→ **ASSIGNED TASK**
Print all entries below exactly as they appear.

→ **Stored records**
◆ ◆ ◆

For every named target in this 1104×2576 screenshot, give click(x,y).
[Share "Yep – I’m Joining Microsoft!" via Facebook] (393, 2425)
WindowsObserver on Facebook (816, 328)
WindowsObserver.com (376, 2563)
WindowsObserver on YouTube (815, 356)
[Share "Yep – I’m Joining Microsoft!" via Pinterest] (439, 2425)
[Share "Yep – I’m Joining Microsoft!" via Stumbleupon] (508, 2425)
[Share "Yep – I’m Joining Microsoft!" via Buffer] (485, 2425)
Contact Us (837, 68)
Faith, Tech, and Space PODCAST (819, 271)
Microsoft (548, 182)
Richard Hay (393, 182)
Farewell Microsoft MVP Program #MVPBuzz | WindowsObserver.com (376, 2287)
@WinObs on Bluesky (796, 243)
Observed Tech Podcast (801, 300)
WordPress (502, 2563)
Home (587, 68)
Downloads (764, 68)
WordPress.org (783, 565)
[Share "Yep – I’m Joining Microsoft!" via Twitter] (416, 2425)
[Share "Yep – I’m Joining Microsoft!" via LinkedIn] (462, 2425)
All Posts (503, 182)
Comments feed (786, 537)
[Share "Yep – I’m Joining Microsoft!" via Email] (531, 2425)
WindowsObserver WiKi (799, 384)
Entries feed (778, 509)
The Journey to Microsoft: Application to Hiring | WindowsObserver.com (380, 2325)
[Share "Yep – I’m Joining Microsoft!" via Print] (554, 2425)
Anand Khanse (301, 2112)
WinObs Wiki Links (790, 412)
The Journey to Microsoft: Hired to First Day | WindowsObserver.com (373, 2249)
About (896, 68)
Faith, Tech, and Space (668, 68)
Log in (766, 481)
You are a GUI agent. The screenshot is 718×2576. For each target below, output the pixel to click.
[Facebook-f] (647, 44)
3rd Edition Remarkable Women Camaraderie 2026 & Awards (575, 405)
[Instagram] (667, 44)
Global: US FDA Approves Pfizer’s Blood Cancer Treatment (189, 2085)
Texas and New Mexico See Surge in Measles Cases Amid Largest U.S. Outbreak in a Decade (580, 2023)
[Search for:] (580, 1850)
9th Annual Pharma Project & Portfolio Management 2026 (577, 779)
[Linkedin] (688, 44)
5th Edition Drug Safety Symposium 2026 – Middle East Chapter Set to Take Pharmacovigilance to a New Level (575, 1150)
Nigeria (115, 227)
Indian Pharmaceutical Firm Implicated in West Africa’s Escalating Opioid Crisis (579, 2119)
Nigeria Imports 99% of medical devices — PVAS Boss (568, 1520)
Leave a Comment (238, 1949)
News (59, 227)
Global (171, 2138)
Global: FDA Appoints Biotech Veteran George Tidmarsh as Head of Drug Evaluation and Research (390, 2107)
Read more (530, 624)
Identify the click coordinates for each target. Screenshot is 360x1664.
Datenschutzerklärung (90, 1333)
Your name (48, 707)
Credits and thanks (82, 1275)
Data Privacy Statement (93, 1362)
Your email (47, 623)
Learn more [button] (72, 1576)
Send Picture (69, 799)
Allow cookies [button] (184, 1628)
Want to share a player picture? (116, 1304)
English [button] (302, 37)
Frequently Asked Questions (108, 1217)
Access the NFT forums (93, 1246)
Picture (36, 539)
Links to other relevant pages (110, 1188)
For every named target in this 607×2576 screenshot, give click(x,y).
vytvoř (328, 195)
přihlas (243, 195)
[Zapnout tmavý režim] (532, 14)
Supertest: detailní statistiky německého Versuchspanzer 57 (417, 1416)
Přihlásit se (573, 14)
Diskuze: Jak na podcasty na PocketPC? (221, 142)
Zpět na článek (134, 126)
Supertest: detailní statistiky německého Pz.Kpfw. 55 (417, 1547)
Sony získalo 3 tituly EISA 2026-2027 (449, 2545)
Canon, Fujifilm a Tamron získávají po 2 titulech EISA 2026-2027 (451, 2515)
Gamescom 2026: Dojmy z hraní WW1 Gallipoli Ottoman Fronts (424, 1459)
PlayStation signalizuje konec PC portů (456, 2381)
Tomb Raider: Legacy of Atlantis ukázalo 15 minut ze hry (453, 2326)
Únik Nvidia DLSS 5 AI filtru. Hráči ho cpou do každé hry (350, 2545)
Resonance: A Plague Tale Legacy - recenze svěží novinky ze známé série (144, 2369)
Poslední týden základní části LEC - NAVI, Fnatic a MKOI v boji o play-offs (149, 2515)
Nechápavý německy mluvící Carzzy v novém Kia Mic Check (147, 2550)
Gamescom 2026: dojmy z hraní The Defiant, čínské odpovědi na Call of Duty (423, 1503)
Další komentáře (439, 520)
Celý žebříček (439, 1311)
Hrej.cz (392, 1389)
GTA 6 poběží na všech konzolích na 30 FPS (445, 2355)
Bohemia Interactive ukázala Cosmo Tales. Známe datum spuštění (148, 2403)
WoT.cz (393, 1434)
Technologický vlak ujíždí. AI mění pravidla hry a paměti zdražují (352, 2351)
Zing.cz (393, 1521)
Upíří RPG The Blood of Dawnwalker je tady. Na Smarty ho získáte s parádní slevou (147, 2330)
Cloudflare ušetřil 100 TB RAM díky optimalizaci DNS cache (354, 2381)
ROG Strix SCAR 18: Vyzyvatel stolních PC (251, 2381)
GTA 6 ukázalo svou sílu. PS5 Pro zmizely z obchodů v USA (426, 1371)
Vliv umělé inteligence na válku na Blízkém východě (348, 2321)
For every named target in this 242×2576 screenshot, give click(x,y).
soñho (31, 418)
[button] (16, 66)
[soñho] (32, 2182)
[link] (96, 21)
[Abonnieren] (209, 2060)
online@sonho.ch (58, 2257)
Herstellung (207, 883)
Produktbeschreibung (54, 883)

◆ ◆ ◆

→ **ANSWER TO THIS PROBLEM**
For every named target in this 1104×2576 screenshot, give click(x,y).
[Share "Yep – I’m Joining Microsoft!" via Facebook] (393, 2425)
WindowsObserver on Facebook (816, 328)
WindowsObserver.com (376, 2563)
WindowsObserver on YouTube (815, 356)
[Share "Yep – I’m Joining Microsoft!" via Pinterest] (439, 2425)
[Share "Yep – I’m Joining Microsoft!" via Stumbleupon] (508, 2425)
[Share "Yep – I’m Joining Microsoft!" via Buffer] (485, 2425)
Contact Us (837, 68)
Faith, Tech, and Space PODCAST (819, 271)
Microsoft (548, 182)
Richard Hay (393, 182)
Farewell Microsoft MVP Program #MVPBuzz | WindowsObserver.com (376, 2287)
@WinObs on Bluesky (796, 243)
Observed Tech Podcast (801, 300)
WordPress (502, 2563)
Home (587, 68)
Downloads (764, 68)
WordPress.org (783, 565)
[Share "Yep – I’m Joining Microsoft!" via Twitter] (416, 2425)
[Share "Yep – I’m Joining Microsoft!" via LinkedIn] (462, 2425)
All Posts (503, 182)
Comments feed (786, 537)
[Share "Yep – I’m Joining Microsoft!" via Email] (531, 2425)
WindowsObserver WiKi (799, 384)
Entries feed (778, 509)
The Journey to Microsoft: Application to Hiring | WindowsObserver.com (380, 2325)
[Share "Yep – I’m Joining Microsoft!" via Print] (554, 2425)
Anand Khanse (301, 2112)
WinObs Wiki Links (790, 412)
The Journey to Microsoft: Hired to First Day | WindowsObserver.com (373, 2249)
About (896, 68)
Faith, Tech, and Space (668, 68)
Log in (766, 481)
You are a GUI agent. The screenshot is 718×2576. For each target below, output the pixel to click.
[Facebook-f] (647, 44)
3rd Edition Remarkable Women Camaraderie 2026 & Awards (575, 405)
[Instagram] (667, 44)
Global: US FDA Approves Pfizer’s Blood Cancer Treatment (189, 2085)
Texas and New Mexico See Surge in Measles Cases Amid Largest U.S. Outbreak in a Decade (580, 2023)
[Search for:] (580, 1850)
9th Annual Pharma Project & Portfolio Management 2026 (577, 779)
[Linkedin] (688, 44)
5th Edition Drug Safety Symposium 2026 – Middle East Chapter Set to Take Pharmacovigilance to a New Level (575, 1150)
Nigeria (115, 227)
Indian Pharmaceutical Firm Implicated in West Africa’s Escalating Opioid Crisis (579, 2119)
Nigeria Imports 99% of medical devices — PVAS Boss (568, 1520)
Leave a Comment (238, 1949)
News (59, 227)
Global (171, 2138)
Global: FDA Appoints Biotech Veteran George Tidmarsh as Head of Drug Evaluation and Research (390, 2107)
Read more (530, 624)
Identify the click coordinates for each target. Screenshot is 360x1664.
Datenschutzerklärung (90, 1333)
Your name (48, 707)
Credits and thanks (82, 1275)
Data Privacy Statement (93, 1362)
Your email (47, 623)
Learn more [button] (72, 1576)
Send Picture (69, 799)
Allow cookies [button] (184, 1628)
Want to share a player picture? (116, 1304)
English [button] (302, 37)
Frequently Asked Questions (108, 1217)
Access the NFT forums (93, 1246)
Picture (36, 539)
Links to other relevant pages (110, 1188)
For every named target in this 607×2576 screenshot, give click(x,y).
vytvoř (328, 195)
přihlas (243, 195)
[Zapnout tmavý režim] (532, 14)
Supertest: detailní statistiky německého Versuchspanzer 57 (417, 1416)
Přihlásit se (573, 14)
Diskuze: Jak na podcasty na PocketPC? (221, 142)
Zpět na článek (134, 126)
Supertest: detailní statistiky německého Pz.Kpfw. 55 (417, 1547)
Sony získalo 3 tituly EISA 2026-2027 (449, 2545)
Canon, Fujifilm a Tamron získávají po 2 titulech EISA 2026-2027 (451, 2515)
Gamescom 2026: Dojmy z hraní WW1 Gallipoli Ottoman Fronts (424, 1459)
PlayStation signalizuje konec PC portů (456, 2381)
Tomb Raider: Legacy of Atlantis ukázalo 15 minut ze hry (453, 2326)
Únik Nvidia DLSS 5 AI filtru. Hráči ho cpou do každé hry (350, 2545)
Resonance: A Plague Tale Legacy - recenze svěží novinky ze známé série (144, 2369)
Poslední týden základní části LEC - NAVI, Fnatic a MKOI v boji o play-offs (149, 2515)
Nechápavý německy mluvící Carzzy v novém Kia Mic Check (147, 2550)
Gamescom 2026: dojmy z hraní The Defiant, čínské odpovědi na Call of Duty (423, 1503)
Další komentáře (439, 520)
Celý žebříček (439, 1311)
Hrej.cz (392, 1389)
GTA 6 poběží na všech konzolích na 30 FPS (445, 2355)
Bohemia Interactive ukázala Cosmo Tales. Známe datum spuštění (148, 2403)
WoT.cz (393, 1434)
Technologický vlak ujíždí. AI mění pravidla hry a paměti zdražují (352, 2351)
Zing.cz (393, 1521)
Upíří RPG The Blood of Dawnwalker je tady. Na Smarty ho získáte s parádní slevou (147, 2330)
Cloudflare ušetřil 100 TB RAM díky optimalizaci DNS cache (354, 2381)
ROG Strix SCAR 18: Vyzyvatel stolních PC (251, 2381)
GTA 6 ukázalo svou sílu. PS5 Pro zmizely z obchodů v USA (426, 1371)
Vliv umělé inteligence na válku na Blízkém východě (348, 2321)
For every named target in this 242×2576 screenshot, give click(x,y).
soñho (31, 418)
[button] (16, 66)
[soñho] (32, 2182)
[link] (96, 21)
[Abonnieren] (209, 2060)
online@sonho.ch (58, 2257)
Herstellung (207, 883)
Produktbeschreibung (54, 883)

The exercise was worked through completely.